● WHAT YOU NEED TO DO
When you reach the line containing "Buku Fiksi (26, 2443)" in the data below, begin returning lines exactly as written, and stop once the line containing "Cara Mengatur Keuangan sebagai Free..." has been returned.

● INPUT DATA
┄┄┄┄┄┄┄┄┄┄┄┄┄┄┄┄┄┄┄┄

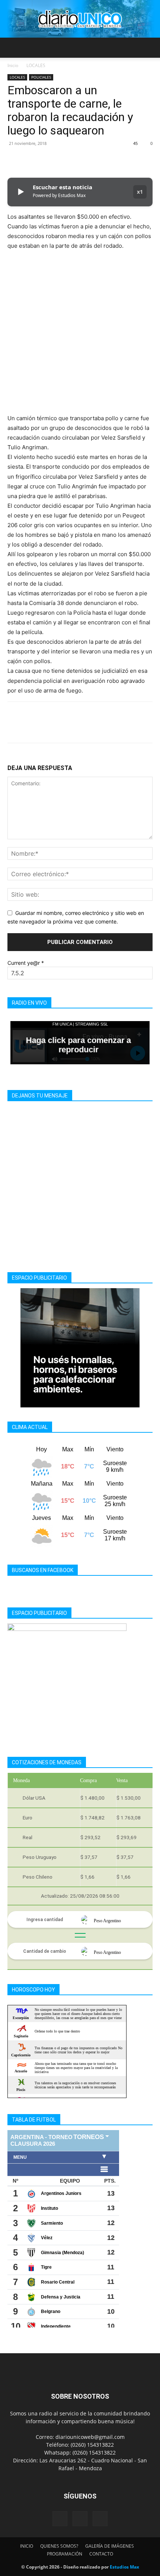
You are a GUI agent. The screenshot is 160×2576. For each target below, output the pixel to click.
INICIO (26, 2546)
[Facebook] (14, 160)
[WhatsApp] (66, 160)
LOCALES (35, 65)
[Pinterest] (49, 160)
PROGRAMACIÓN (64, 2554)
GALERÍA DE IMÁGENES (109, 2546)
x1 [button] (140, 191)
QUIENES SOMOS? (59, 2546)
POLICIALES (41, 77)
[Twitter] (32, 160)
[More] (84, 160)
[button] (13, 48)
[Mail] (80, 2518)
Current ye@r (25, 963)
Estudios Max (124, 2567)
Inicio (12, 65)
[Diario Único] (80, 19)
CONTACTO (101, 2554)
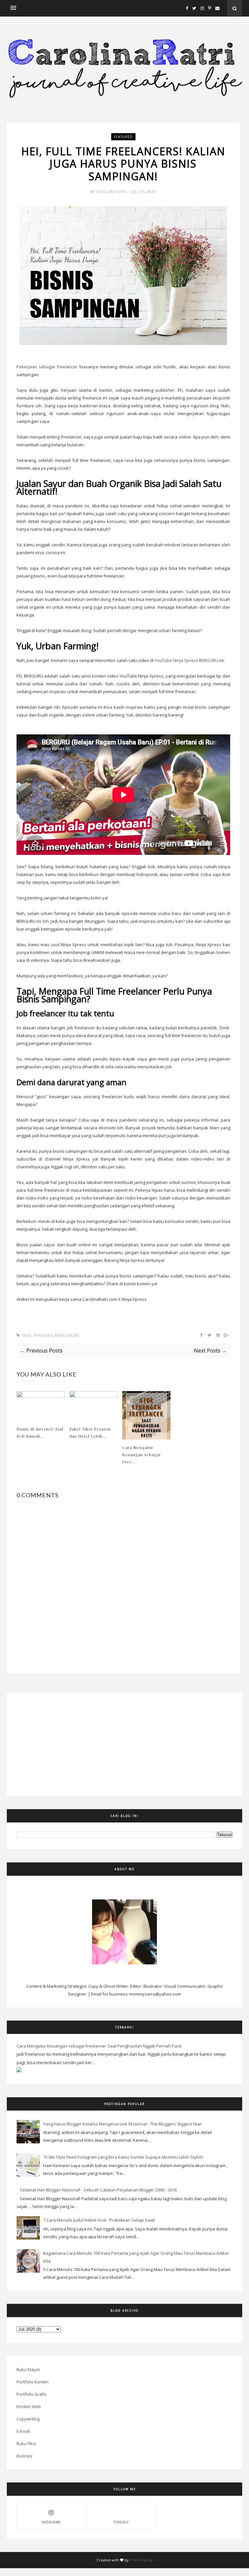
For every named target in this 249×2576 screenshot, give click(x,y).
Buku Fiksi (26, 2443)
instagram (51, 2522)
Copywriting (28, 2419)
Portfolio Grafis (32, 2394)
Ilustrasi (24, 2456)
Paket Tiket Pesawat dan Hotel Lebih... (90, 1432)
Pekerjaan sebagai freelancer (47, 367)
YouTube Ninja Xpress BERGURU (186, 660)
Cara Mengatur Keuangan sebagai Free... (141, 1454)
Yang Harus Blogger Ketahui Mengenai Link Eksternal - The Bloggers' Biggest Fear (122, 2124)
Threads (120, 2522)
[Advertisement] (54, 1743)
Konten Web (29, 2406)
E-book (23, 2431)
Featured (123, 136)
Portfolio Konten (33, 2382)
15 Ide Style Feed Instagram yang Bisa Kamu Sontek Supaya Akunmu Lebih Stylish (123, 2157)
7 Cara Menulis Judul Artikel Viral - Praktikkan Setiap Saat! (99, 2220)
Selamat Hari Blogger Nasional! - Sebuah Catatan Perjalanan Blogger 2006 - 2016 (98, 2190)
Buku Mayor (28, 2369)
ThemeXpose (141, 2559)
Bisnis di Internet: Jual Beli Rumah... (40, 1432)
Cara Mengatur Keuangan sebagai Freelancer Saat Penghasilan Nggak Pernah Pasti (99, 2046)
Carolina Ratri (112, 191)
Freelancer (67, 1335)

┄┄┄┄┄┄┄┄┄┄┄┄┄┄┄┄┄┄┄┄

● EXERCISE RESULT
Buku Fiksi (26, 2443)
instagram (51, 2522)
Copywriting (28, 2419)
Portfolio Grafis (32, 2394)
Ilustrasi (24, 2456)
Paket Tiket Pesawat dan Hotel Lebih... (90, 1432)
Pekerjaan sebagai freelancer (47, 367)
YouTube Ninja Xpress BERGURU (186, 660)
Cara Mengatur Keuangan sebagai Free... (141, 1454)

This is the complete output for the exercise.